--- Given exercise 1 ---
Reproduce the part of the opinion piece on the Genocide Center starting with "O P I N I O" and going on through "laikraštis (Free Newspaper).", substituting "newspapers" for "dailies".
--- Given exercise 2 ---
Copy each line of the entries below that contains the string "Task". Match case exactly.

--- Page ---
>>>

Why Would the “Genocide Center” in Vilnius Manipulate History and Glorify Murderers?




O P I N I O N    /    C O L L A B O R A T O R S   G L O R I F I E D   /   G E N O C I D E    C E N T E R

by Kristina Apanavičiūtė Sulikienė

“I am a former Lithuanian soldier myself and have a personal remark to make. Nobody will ever force me to wear the uniform of another country’s armed forces, because I am a Lithuanian patriot. I will not wear the uniform of Russia or of Mozambique.”

Kristina Apanavičiūtė Sulikienė

One of the main Lithuanian dailies Lietuvos žinios (Lithuanian News) reported in an article on 24 November 2015  that the council of the celebrated Sajūdis organization (famed for its role in resisting the USSR and helping to achieve Lithuanian independence), had now, in 2015, decided to apply to prosecutors to take legal action over an article that had appeared in the 13 October 2015 edition of Laisvas laikraštis (Free Newspaper).

Sajūdis “decided” that the author  had violated the law because he mentioned that Lithuanian postwar militants Vytautas Žemaitis, Jonas Noreika (Vėtra), Antanas Baltūsis-Žvejas and others might have been personally involved in Holocaust atrocities. [Editor’s note: See articles by Evaldas Balčiūnas on the alleged Holocaust involvement of Žemaitis, Noreika, and Baltūsis -Žvejas.]

In my previous article in Defending History, I paid particular attention to Baltūsis-Žvejas, and how he has been “sanctified” by our country’s “Genocide and Resistance Research Center of Lithuania.” Its director general Birutė Burauskaitė has stated that Baltūsis-Žvejas together with the Lithuanian Police with which he worked belonged to the “outer security corpus” (trying to deny that they were de facto part of Nazi forces),  and did not kill anybody. But even here in Lithuania, children can learn from their own textbooks that Majdanek, where the gentleman served, was a death camp.

Balys Sruoga, a great writer and a professor, who himself suffered in the concentration camp Stutthof wrote a book Forest of Gods, where he says (p. 8): “The fifth category of lagers were those outside Germany, especially, in Poland, for example, Majdanek. Lagers of the fifth category remained till the end closed utilization camps.” But for some reason it is popular, when discussing Baltūsis Žvejas in “adult” history contexts, such as Genocide Center materials, to regard Majdanek is something that sounds like a kind of vacation spot for the “outer security forces.” It is very popular here in Lithuania to introduce Majdanek as a “normal” concentration camp, where Baltūsis Žvejas, the Genocide Center implies, took some such sort of vacation with the outer security forces.”

In her 11 January 2015 interview with Lrt.lt, Birutė Burauskaitė, the head of the Genocide Center had this to say:

“The only charge against him is that he had secured that Majdanek camp. But it was only outer security. The very honorable men say, that maybe Lithuanians led prisoners to the gas chambers. That is all fairy tales and lies.”

<<<

--- Supplied material ---
>>>

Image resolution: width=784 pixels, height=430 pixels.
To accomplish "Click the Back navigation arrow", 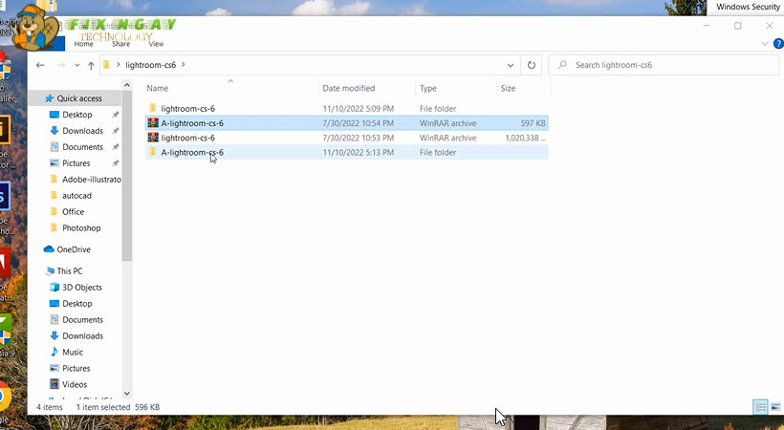I will tap(40, 65).

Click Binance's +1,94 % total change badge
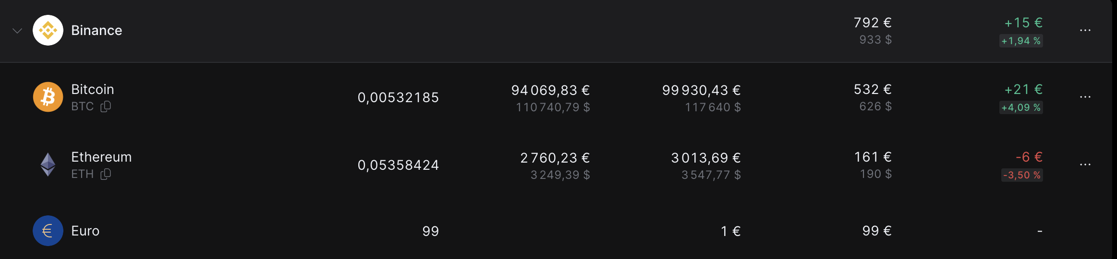pyautogui.click(x=1021, y=41)
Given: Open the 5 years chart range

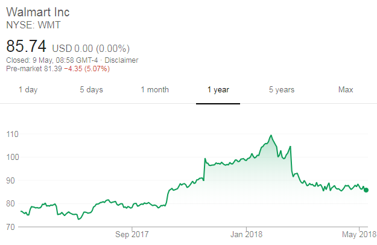Looking at the screenshot, I should pyautogui.click(x=282, y=90).
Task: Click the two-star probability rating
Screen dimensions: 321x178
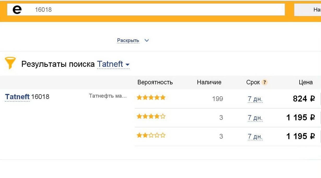Action: [151, 135]
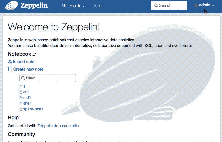Click the magnifier icon in Search box

click(x=156, y=6)
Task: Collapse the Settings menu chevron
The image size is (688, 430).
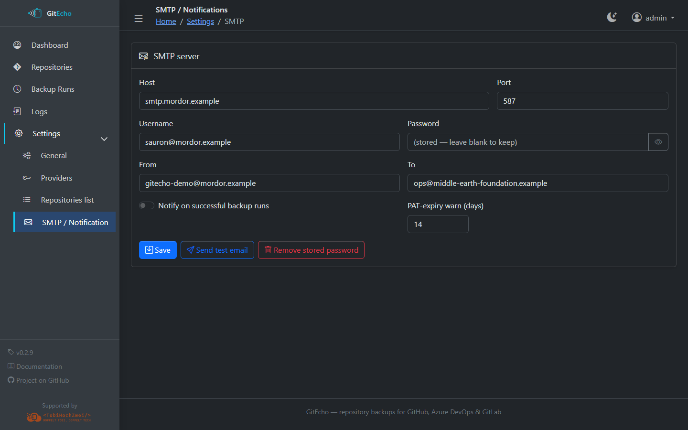Action: click(104, 139)
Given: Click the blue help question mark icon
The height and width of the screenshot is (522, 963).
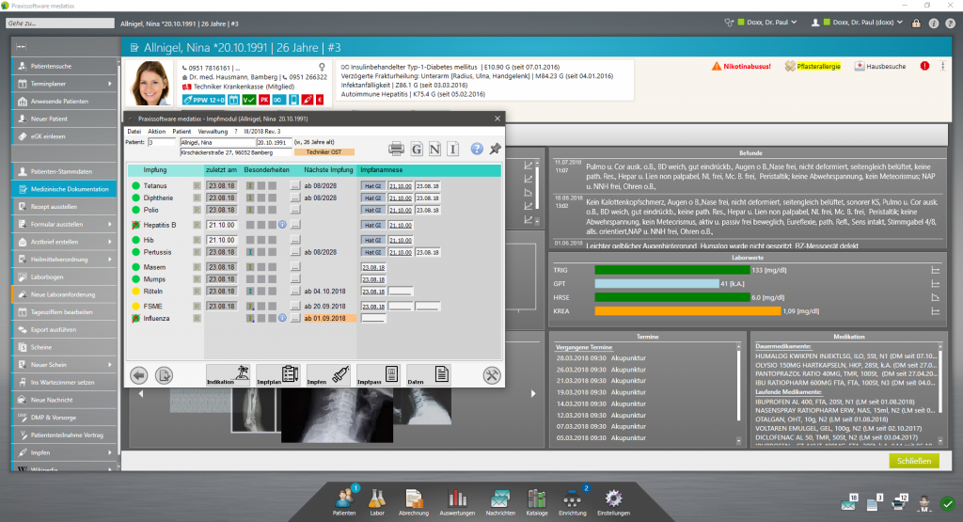Looking at the screenshot, I should (x=477, y=149).
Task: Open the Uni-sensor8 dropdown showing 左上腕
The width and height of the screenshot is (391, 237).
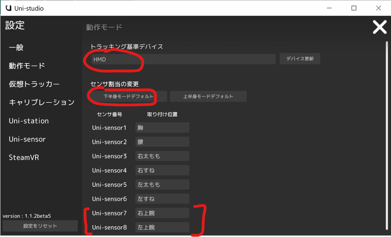Action: (162, 227)
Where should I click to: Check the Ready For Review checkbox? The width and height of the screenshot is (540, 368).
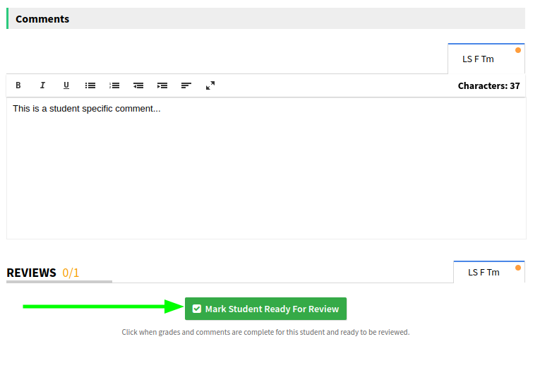click(197, 309)
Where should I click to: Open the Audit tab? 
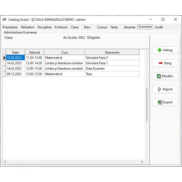159,27
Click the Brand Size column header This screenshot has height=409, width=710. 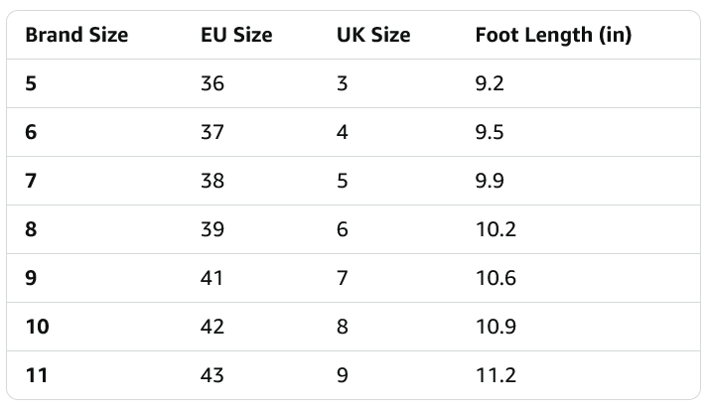pos(76,36)
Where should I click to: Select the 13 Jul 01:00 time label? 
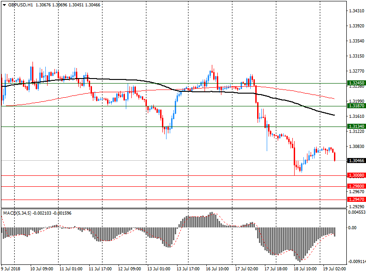[x=159, y=269]
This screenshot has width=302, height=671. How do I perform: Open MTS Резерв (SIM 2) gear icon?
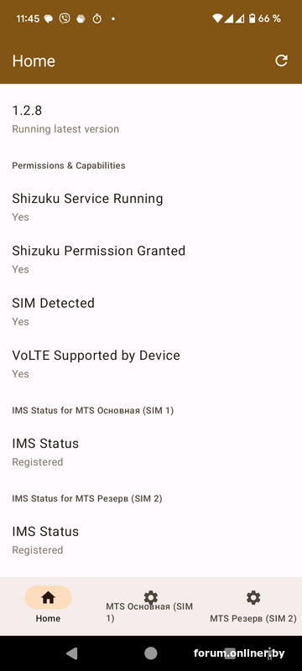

<<<

--- Full response 1 ---
O P I N I O N    /    C O L L A B O R A T O R S   G L O R I F I E D   /   G E N O C I D E    C E N T E R

by Kristina Apanavičiūtė Sulikienė

“I am a former Lithuanian soldier myself and have a personal remark to make. Nobody will ever force me to wear the uniform of another country’s armed forces, because I am a Lithuanian patriot. I will not wear the uniform of Russia or of Mozambique.”

Kristina Apanavičiūtė Sulikienė

One of the main Lithuanian newspapers Lietuvos žinios (Lithuanian News) reported in an article on 24 November 2015  that the council of the celebrated Sajūdis organization (famed for its role in resisting the USSR and helping to achieve Lithuanian independence), had now, in 2015, decided to apply to prosecutors to take legal action over an article that had appeared in the 13 October 2015 edition of Laisvas laikraštis (Free Newspaper).

--- Full response 2 ---
Task: Click the two-star probability rating
Task: Collapse the Settings menu chevron
Task: Open the Uni-sensor8 dropdown showing 左上腕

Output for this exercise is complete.